The UpdateableDataContext interface is a sub-interface of DataContext, and represents any DataContext that is capable of making changes/updates to the data.
The single method for doing updates is executeUpdate(UpdateScript). The UpdateScript argument describes the sequence of updates that you want to perform.
Single updates
There are a number of built-in implementations of UpdateScript which provide out-of-the-box single/atomic updates:
UpdateableDataContext dataContext = ...; // InsertInto update: // INSERT INTO table (name,age) VALUES ('Polly the Sheep', -1) dataContext.executeUpdate(new InsertInto(table).value("name", "Polly the Sheep").value("age", -1)); // Update update: // UPDATE table SET age = 10 WHERE name = 'Polly the Sheep' dataContext.executeUpdate(new Update(table).where("name").eq("Polly the Sheep").value("age", 10)); // DeleteFrom update: // DELETE FROM table WHERE name = 'Polly the Sheep' dataContext.executeUpdate(new DeleteFrom(table).where("name").eq("Polly the Sheep"));
Custom update script
You can also bundle together updates into a single update script. This will typically mean that transactional attributes are improved and resources remain open during the update, a bit depending on the datastore / DataContext implementation.

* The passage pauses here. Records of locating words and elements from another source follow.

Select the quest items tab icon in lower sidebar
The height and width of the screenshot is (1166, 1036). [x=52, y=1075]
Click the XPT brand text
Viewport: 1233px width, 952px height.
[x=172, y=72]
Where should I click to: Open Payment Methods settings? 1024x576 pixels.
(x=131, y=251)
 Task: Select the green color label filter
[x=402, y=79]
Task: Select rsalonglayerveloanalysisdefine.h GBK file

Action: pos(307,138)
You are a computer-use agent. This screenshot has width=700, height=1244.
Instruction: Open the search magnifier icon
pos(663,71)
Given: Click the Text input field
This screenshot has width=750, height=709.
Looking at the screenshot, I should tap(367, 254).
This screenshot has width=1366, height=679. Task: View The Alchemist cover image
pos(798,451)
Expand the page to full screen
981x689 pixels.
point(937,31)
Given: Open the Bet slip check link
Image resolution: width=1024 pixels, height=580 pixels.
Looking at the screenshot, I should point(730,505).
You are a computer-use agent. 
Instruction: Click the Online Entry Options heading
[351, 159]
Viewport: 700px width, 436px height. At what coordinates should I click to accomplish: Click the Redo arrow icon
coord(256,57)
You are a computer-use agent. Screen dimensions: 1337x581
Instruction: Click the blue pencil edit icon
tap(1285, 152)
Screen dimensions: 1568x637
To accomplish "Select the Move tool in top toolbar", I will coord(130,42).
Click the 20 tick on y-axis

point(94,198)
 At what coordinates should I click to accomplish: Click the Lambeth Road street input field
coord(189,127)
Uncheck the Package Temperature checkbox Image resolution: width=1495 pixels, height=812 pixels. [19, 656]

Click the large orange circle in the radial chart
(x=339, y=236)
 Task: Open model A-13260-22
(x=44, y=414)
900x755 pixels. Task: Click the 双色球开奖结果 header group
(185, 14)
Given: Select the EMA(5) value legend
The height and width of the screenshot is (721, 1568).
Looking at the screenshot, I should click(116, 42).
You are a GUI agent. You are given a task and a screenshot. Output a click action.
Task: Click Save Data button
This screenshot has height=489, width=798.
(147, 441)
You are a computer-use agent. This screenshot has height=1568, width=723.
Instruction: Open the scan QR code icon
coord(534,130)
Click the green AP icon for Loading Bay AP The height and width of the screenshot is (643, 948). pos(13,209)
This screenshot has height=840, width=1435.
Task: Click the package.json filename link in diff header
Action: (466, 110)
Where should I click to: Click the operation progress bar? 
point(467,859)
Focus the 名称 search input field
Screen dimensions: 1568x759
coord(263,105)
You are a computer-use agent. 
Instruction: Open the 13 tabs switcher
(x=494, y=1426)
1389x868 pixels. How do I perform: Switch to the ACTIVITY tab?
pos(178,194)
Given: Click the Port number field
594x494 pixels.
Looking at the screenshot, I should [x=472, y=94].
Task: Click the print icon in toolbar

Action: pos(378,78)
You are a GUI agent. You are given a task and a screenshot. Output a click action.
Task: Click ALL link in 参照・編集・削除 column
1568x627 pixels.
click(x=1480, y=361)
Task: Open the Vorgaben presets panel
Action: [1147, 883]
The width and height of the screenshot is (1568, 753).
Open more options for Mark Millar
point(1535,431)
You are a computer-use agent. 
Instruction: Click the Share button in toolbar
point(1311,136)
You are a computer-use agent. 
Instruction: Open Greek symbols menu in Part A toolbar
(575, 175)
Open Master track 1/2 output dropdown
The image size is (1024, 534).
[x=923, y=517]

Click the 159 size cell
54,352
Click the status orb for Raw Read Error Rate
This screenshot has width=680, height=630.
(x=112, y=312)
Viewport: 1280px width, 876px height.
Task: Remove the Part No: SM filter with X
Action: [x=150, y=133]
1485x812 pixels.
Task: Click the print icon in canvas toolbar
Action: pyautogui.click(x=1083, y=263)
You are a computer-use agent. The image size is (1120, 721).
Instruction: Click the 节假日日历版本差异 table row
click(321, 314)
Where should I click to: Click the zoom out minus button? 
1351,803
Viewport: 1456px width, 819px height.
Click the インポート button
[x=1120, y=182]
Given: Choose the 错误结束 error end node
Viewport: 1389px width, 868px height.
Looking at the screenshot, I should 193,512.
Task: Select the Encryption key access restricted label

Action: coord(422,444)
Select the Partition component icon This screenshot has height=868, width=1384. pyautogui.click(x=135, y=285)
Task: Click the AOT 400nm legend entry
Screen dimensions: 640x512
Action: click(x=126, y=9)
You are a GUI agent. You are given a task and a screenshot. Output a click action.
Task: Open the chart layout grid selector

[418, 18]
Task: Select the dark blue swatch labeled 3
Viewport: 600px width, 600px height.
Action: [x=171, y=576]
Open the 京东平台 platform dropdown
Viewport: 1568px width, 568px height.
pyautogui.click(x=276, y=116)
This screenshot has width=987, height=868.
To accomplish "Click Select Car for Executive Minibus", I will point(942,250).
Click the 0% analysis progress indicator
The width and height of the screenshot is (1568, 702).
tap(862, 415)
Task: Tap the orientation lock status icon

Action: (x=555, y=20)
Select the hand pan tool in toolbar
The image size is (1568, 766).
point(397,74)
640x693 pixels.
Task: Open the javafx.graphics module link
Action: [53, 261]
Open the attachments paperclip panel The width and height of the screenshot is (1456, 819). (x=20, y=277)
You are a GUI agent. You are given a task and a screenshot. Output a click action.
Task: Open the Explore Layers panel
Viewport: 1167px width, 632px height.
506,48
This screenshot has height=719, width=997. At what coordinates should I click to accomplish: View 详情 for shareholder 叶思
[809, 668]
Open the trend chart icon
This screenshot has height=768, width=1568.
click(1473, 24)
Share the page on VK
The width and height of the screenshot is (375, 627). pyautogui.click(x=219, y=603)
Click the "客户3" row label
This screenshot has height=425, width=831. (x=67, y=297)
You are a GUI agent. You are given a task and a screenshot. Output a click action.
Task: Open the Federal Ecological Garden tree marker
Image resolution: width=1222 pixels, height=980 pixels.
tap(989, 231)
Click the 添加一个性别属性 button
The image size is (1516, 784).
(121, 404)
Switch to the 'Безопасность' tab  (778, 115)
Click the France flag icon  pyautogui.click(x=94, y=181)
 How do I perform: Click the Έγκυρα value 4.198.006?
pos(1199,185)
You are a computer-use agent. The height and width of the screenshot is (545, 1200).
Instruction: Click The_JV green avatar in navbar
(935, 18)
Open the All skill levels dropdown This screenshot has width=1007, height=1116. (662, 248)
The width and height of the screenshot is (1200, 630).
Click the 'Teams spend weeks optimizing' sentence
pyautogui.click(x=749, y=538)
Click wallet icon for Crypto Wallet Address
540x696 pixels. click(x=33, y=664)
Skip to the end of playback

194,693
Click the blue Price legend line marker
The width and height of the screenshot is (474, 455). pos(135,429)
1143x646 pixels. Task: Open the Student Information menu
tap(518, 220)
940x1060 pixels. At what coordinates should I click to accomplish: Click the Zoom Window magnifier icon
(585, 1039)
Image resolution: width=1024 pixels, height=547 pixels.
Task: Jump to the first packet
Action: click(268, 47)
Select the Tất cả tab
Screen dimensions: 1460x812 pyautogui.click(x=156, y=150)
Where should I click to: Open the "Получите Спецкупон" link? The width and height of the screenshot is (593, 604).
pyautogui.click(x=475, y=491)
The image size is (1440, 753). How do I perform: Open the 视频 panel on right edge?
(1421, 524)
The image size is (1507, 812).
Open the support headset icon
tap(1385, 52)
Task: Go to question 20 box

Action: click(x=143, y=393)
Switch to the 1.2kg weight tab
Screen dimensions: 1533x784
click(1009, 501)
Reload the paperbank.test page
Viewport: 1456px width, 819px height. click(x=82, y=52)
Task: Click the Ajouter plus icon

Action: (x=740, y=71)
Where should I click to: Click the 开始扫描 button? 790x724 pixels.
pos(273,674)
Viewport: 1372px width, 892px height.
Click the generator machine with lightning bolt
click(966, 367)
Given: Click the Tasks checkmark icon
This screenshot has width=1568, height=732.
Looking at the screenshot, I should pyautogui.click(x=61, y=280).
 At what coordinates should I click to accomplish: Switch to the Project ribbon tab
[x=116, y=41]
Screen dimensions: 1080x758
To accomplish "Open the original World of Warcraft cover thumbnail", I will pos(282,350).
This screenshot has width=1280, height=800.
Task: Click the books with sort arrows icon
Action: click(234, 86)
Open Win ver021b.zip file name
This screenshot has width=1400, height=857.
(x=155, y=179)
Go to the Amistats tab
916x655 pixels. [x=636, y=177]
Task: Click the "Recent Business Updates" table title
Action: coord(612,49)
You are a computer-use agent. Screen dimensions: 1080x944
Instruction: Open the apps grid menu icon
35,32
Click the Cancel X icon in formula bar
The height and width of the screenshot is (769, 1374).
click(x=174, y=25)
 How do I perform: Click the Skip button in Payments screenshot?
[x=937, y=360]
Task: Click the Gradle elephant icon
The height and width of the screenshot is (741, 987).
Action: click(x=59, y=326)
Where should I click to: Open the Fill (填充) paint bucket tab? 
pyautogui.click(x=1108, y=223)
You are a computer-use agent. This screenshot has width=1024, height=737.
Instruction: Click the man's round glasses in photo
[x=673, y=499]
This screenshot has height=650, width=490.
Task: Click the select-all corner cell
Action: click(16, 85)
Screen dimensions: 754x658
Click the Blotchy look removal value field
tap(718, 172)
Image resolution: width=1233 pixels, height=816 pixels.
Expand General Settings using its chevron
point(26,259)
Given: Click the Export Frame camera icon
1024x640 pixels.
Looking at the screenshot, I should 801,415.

UpdateableDataContext dataContext = ...; dataContext.executeUpdate(new UpdateScript() { public void run(UpdateCallback callback) { // INSERT INTO table (name,age) VALUES ('Polly the Sheep', -1) callback.insertInto(table).value("name", "Polly the Sheep").value("age", -1)).execute(); // UPDATE table SET age = 10 WHERE name = 'Polly the Sheep' callback.update(table).where("name").eq("Polly the Sheep").value("age", 10)).execute(); // DELETE FROM table WHERE name = 'Polly the Sheep' callback.deleteFrom(table).where("name").eq("Polly the Sheep")).execute(); }; });
Notice also that the UpdateScript interface is a single-method-interface (SAM). This means that from Java 8 and forward, you should be able to provide a closure here instead of an anonymous inner class.